Author TooHonest123 Posted August 21, 2012 Author Posted August 21, 2012 Ugh... you should see some of the formatting howlers some people create when they cut 'n' paste....! That was quite tame by comparison.... No, but really - You sound as if you're doing great - the best and only time to establish contact with an ex- is when you feel benignly indifferent to them. You wish them no ill, but really - you could care less.... If i think very very hard about the relationship with my ex I can honestlysay i was unhappy.What gives me strengthis knowing that 1)I will be better as time goes by 2) I know i can be much much happier with somebody else. 3) That what happend was a learning experience that will help me grow as a person Sometimes it is from our biggest mistakes that we learn our biggest lessons in life.
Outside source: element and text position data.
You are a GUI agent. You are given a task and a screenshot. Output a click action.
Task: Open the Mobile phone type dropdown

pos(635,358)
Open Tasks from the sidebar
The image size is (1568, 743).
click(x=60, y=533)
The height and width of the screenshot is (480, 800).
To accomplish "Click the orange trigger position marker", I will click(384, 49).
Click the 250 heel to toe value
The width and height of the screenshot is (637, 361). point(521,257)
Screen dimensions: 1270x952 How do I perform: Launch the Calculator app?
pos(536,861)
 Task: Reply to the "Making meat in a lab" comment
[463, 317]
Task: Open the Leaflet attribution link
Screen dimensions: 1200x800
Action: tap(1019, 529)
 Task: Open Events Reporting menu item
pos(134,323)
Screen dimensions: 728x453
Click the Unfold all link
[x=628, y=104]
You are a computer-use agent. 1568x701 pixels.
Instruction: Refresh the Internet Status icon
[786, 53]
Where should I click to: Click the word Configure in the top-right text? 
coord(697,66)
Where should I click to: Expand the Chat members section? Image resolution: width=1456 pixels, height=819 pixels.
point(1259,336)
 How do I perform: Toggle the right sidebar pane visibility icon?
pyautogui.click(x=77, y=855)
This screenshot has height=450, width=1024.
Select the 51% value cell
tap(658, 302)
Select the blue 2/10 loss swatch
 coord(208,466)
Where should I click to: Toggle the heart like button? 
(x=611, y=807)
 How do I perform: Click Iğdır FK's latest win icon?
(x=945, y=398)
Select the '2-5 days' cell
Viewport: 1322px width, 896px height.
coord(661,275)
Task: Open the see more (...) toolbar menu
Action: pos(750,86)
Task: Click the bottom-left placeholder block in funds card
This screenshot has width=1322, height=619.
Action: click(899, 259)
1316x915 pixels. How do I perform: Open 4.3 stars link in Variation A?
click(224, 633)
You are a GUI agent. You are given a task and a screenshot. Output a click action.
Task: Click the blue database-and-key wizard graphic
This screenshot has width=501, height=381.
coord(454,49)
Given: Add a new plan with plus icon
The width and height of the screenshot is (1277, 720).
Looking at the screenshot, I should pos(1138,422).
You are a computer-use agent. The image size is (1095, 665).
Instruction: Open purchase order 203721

What my ex did to me I try to take as a gift. she opened my eyes ...(not towards how i felt about her) but towards how i see life. And it made me realize all the other aspects of my life that. i was failing on. And in doing so...gave me the oportunity to now fix them. Life is like a bunch of doors...we have our career door, educational door, Family door, Relationship door, Friendships door...in my life near the end of the relationship with my ex i only had my relationship door open and all my life revolved around her...so once that door closed i was left literally stuck in a room with no where to go. This is my chance tobecome better. To be the Man I always wanted to become.